Indeed, any situation where there are bears present, along with attractive aromas in the air, can turn into potential trouble. And keep in mind, it’s not just food smells that can attract hungry or curious bears. Things like toothpaste, deodorant, perfume or cologne, or other personal care items with strong, pleasing aromas can be very appealing to bears.

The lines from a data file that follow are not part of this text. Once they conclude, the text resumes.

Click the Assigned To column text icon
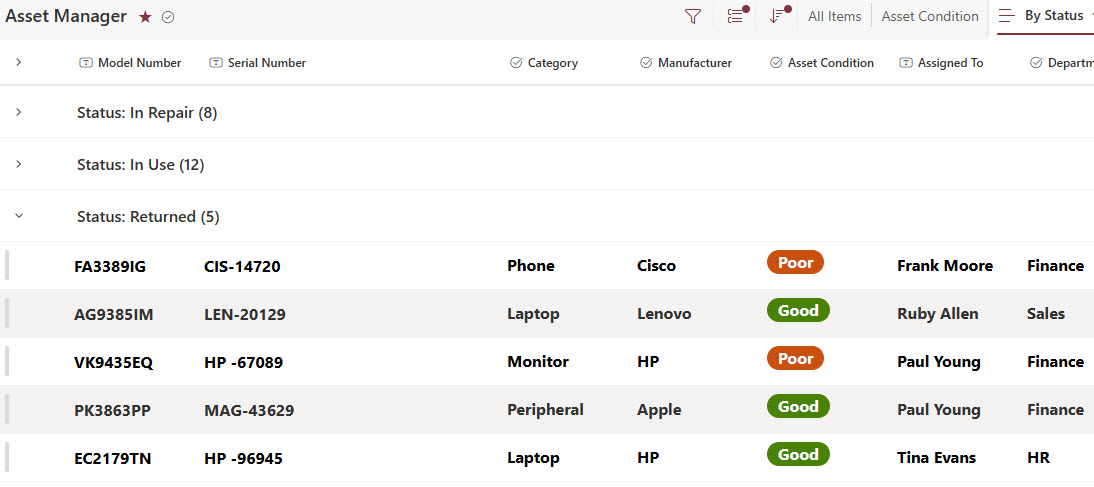 906,63
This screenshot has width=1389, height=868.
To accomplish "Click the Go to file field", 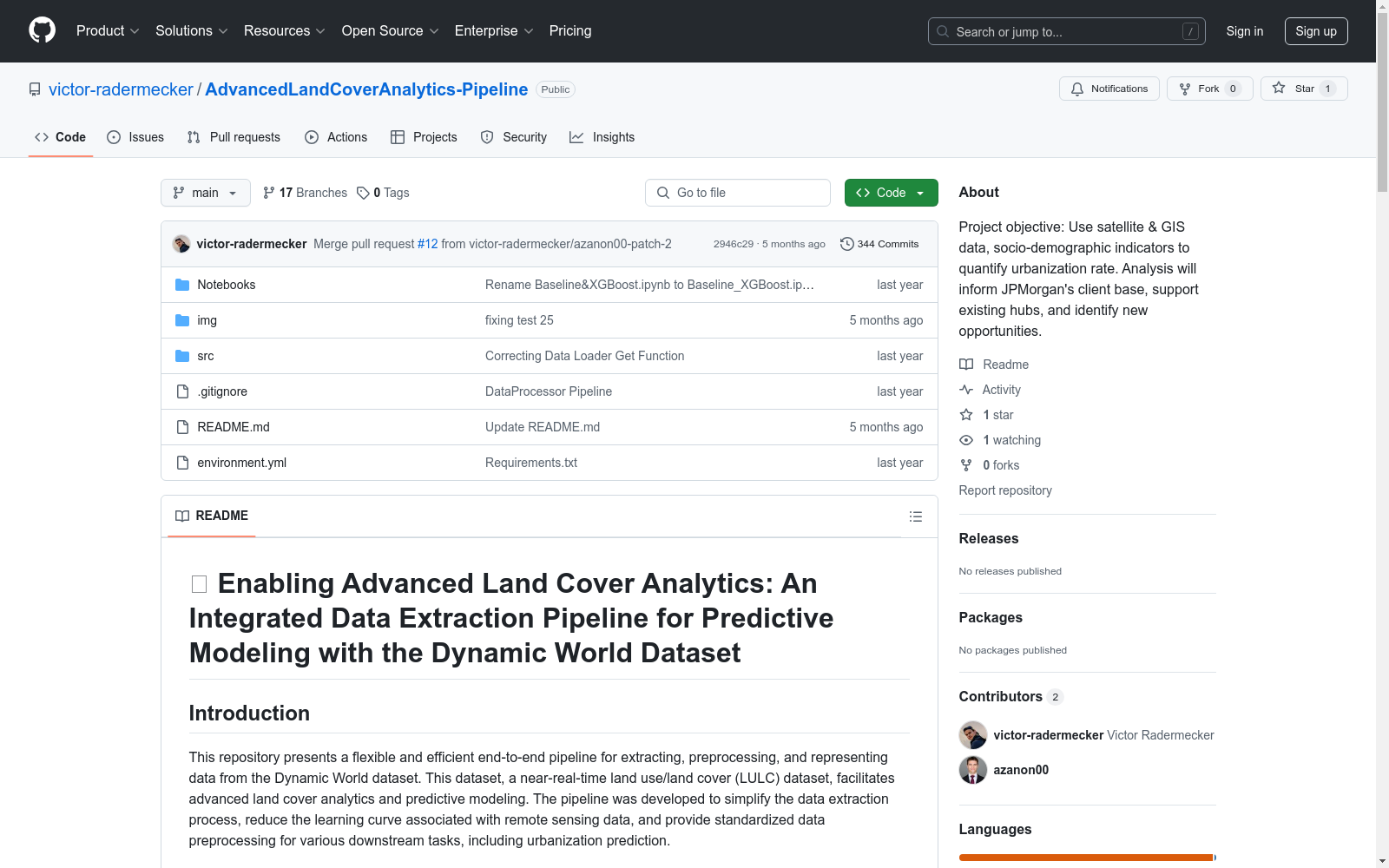I will [x=738, y=193].

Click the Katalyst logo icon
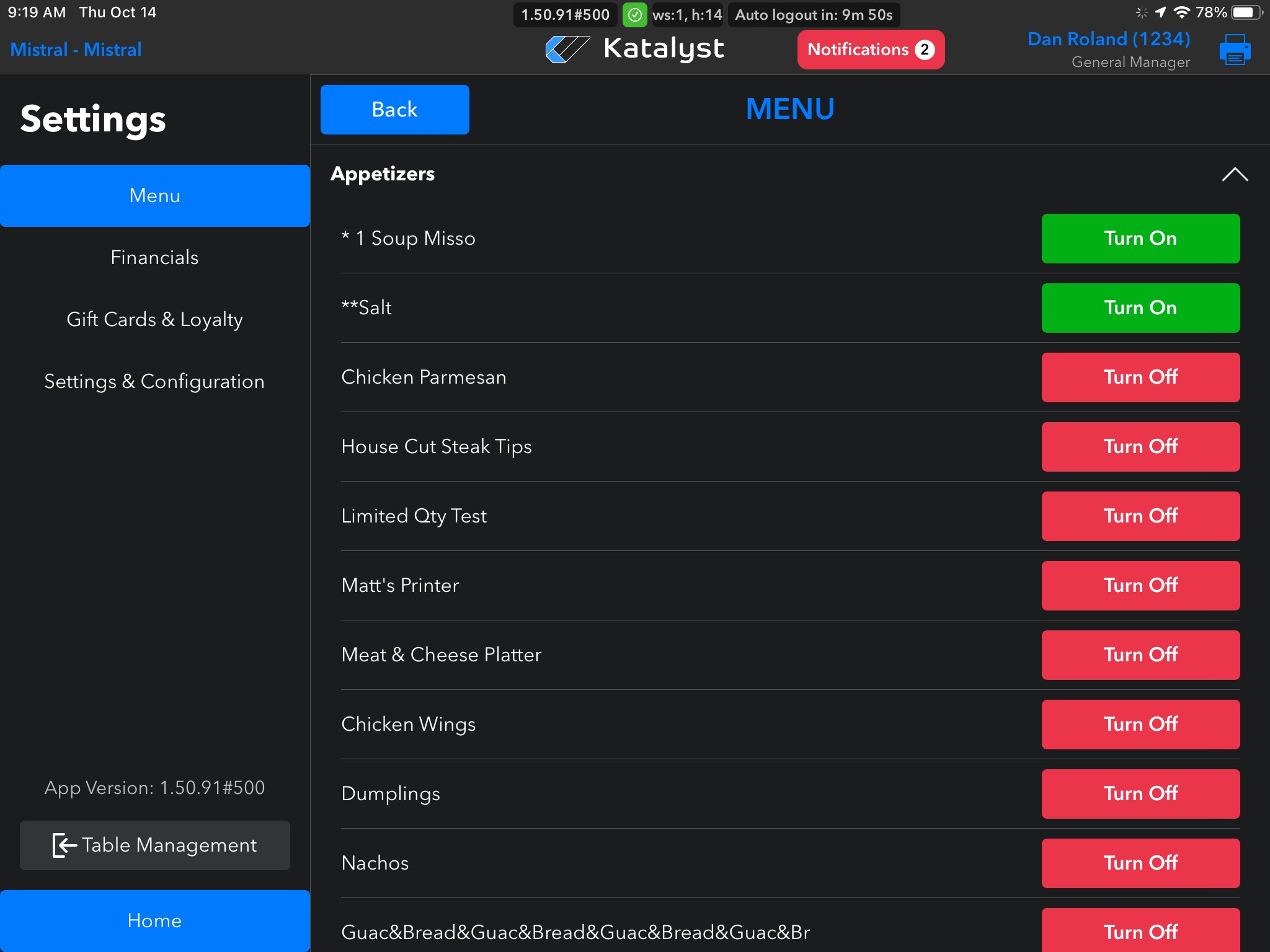click(567, 49)
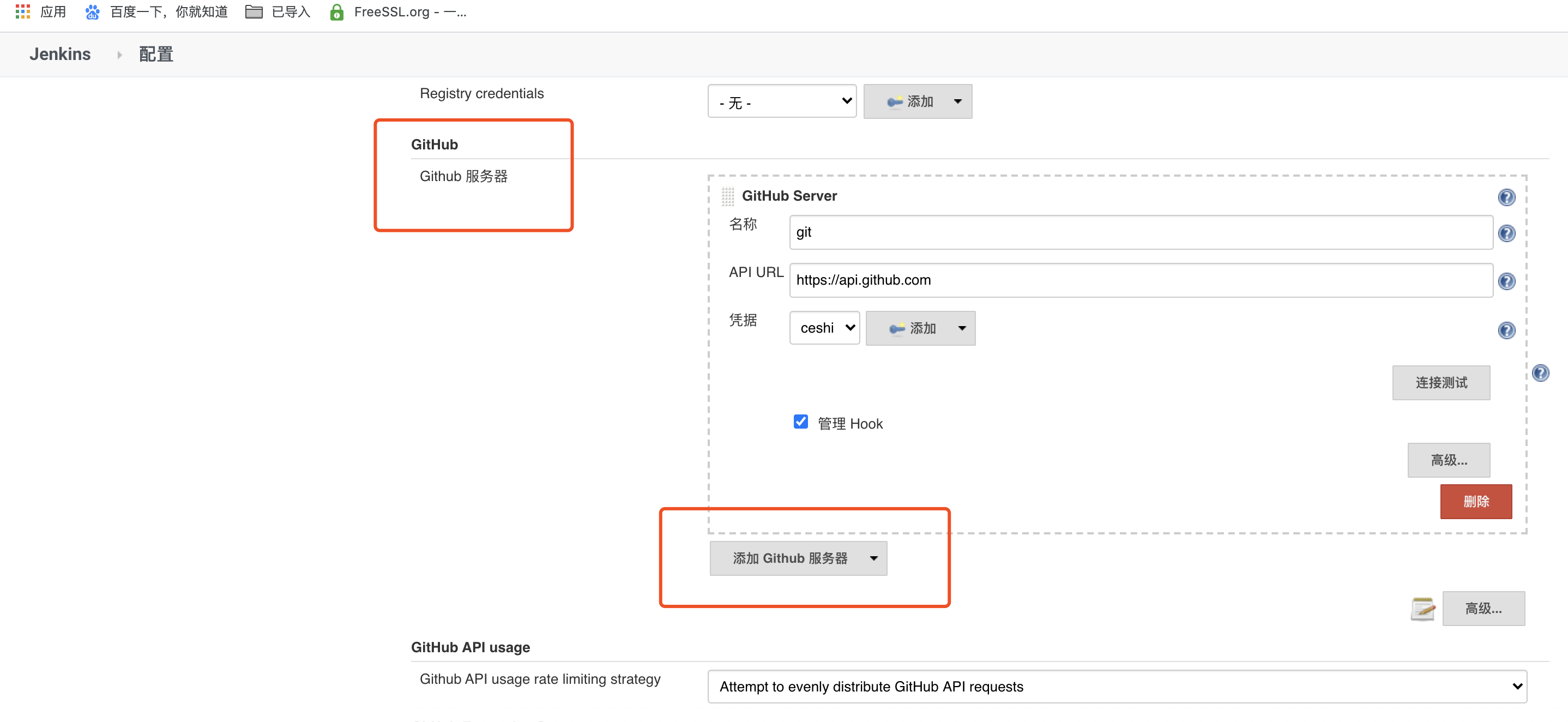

In several of my past bear blogs and videos, I mentioned that bears have one of the best senses of smell in all the animal kingdom. To get a good idea of just how powerful a bear’s nose is, lets first consider another mammal with renowned olfactory capability: the bloodhound dog. The bloodhound is commonly used by crime investigators, search and rescue teams, and other professionals for tracking purposes, as the bloodhound can smell 1000 times greater than people. While we humans have around 5 million scent receptors in our nose, the bloodhound has 300 million! These incredible canines can follow a scent trail for more than 130 miles and can detect scent that’s over two weeks old. They can even detect scents that are underwater, such as when used for recovering drowning victims from lakes or rivers.
Now, with all that in mind, consider that grizzly bears, coastal brown bears, and Kodiak bears can smell 4-5 times better than a bloodhound, and black bears can smell even 7 times better! That equates to a bear’s nose and sense of smell being 2000 times stronger than we humans!
Depending on the particular species, a bear’s nose can be nine inches long, with lots of surface area for millions and millions of scent receptors. Along with that, the area of their brain that’s responsible for detecting scent, the olfactory bulb, is five times larger than ours. It’s no wonder that bears can smell food sources up to 20 miles away, or, like the polar bear, through 3 feet of ice!